The Morecambe Bay Independents (MBIs) is a local political party in Morecambe, Lancashire. The group ran Lancaster City Council from 1999 to 2003, and successfully campaigned in 2005 for the creation of Morecambe Town Council.

==History==
=== Early years (1987–1999) ===
After being founded in 1987, the party won 13 seats on Lancaster City Council in May 1992. They selected Mark Turner for the Morecambe and Lunesdale seat in the general election, receiving 916 votes (2.1%). A former MBI councillor, Kathleen Egerton, was shot dead by her husband in a murder-suicide in 1995. After a by-election victory and a defection by former mayor Shirley Burns from the Conservatives in May 1998, they became the official opposition on the council.

=== MBIs in power (1999–2003) ===
They gained power on Lancaster City Council in 1999 when they more than doubled their seats to 22, sitting as a minority administration, with Conservative, Liberal Democrat and Green councillors in the cabinet. The Labour Party refused to sit in cabinet. In July 2001, Cllr John Fretwell, defected to the Conservatives. The then-leader of the MBI, Cllr Tricia Heath, was leader of Lancaster City Council for four years, but in May 2003 she lost her council seat, and the MBIs' total number of seats fell from 16 to 11. Heath placed some of the blame for her loss on the District Auditor's report on "Blobbygate", a scandal over a deal the council made with Noel Edmonds in the mid-90s about a theme park in Morecambe. Another councillor, Shirley Reid, was expelled from the group in December 2003 for not attending meetings.

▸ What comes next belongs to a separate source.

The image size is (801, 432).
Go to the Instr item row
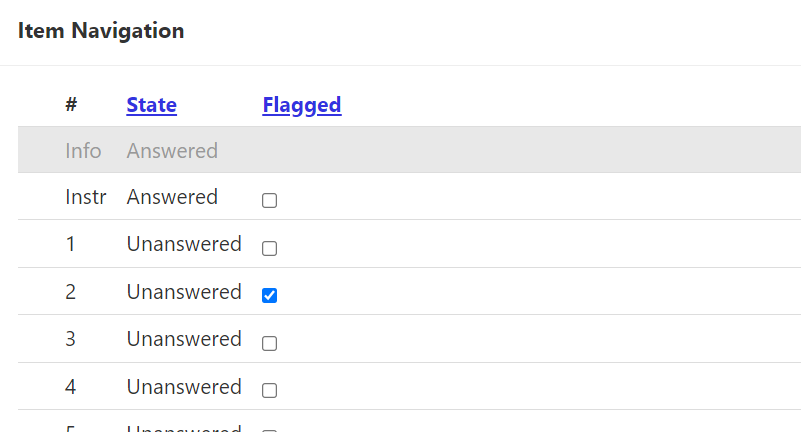(x=85, y=197)
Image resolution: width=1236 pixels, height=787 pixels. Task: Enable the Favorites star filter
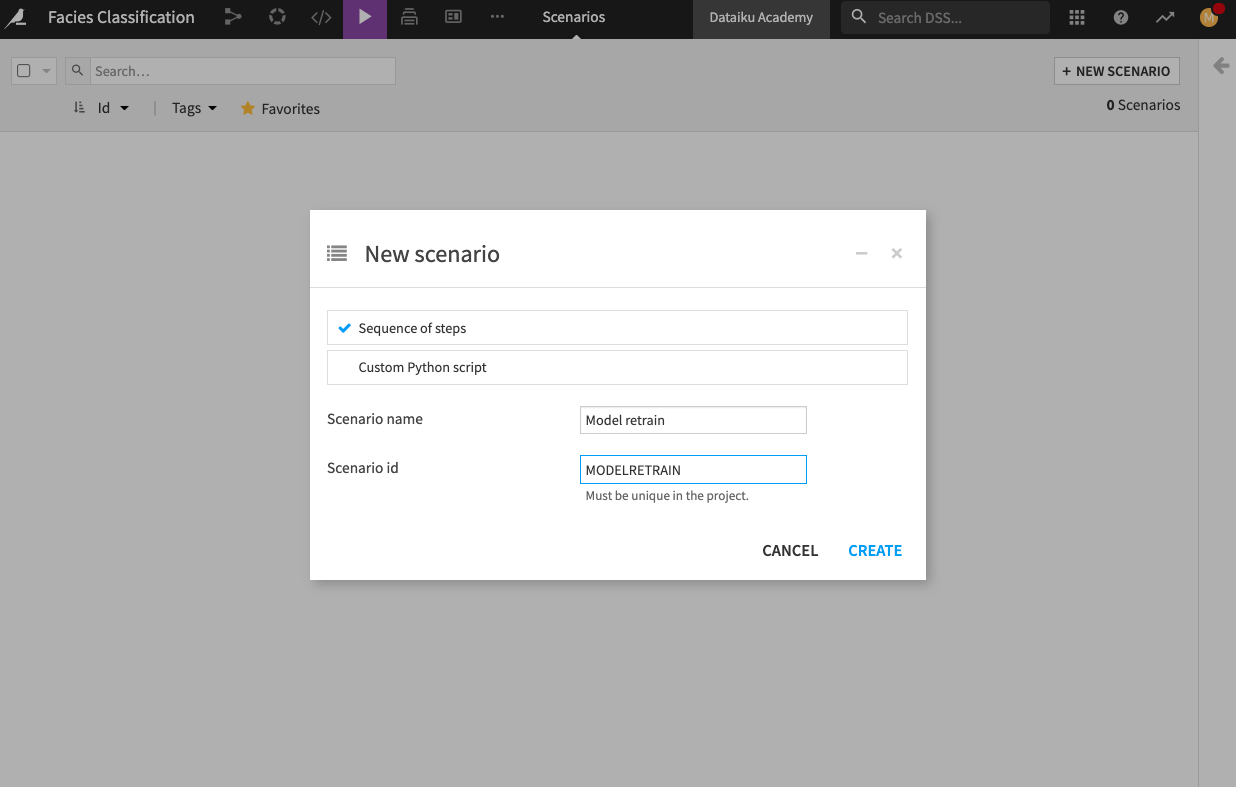(280, 108)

=== Morecambe Town Council (2005–present) ===
The MBIs won 12 of the 60 seats on Lancaster City Council in the 2007 election (behind Labour on 14 and equal to the Greens and Conservatives), but Heath failed in her bid to be re-elected. They won twenty-five of the twenty-six councillors on Morecambe Town Council in 2009 with 64% of the vote, despite facing opposition from a new group of independents called Residents First. Evelyn Archer stood down as leader of the MBI group in January 2010, being replaced by David Kerr. Archer was first elected in 1991, lost her seat in 1995, then was re-elected in 2003. In 2014, Kerr was replaced as leader by the group administrator Geoff Knight.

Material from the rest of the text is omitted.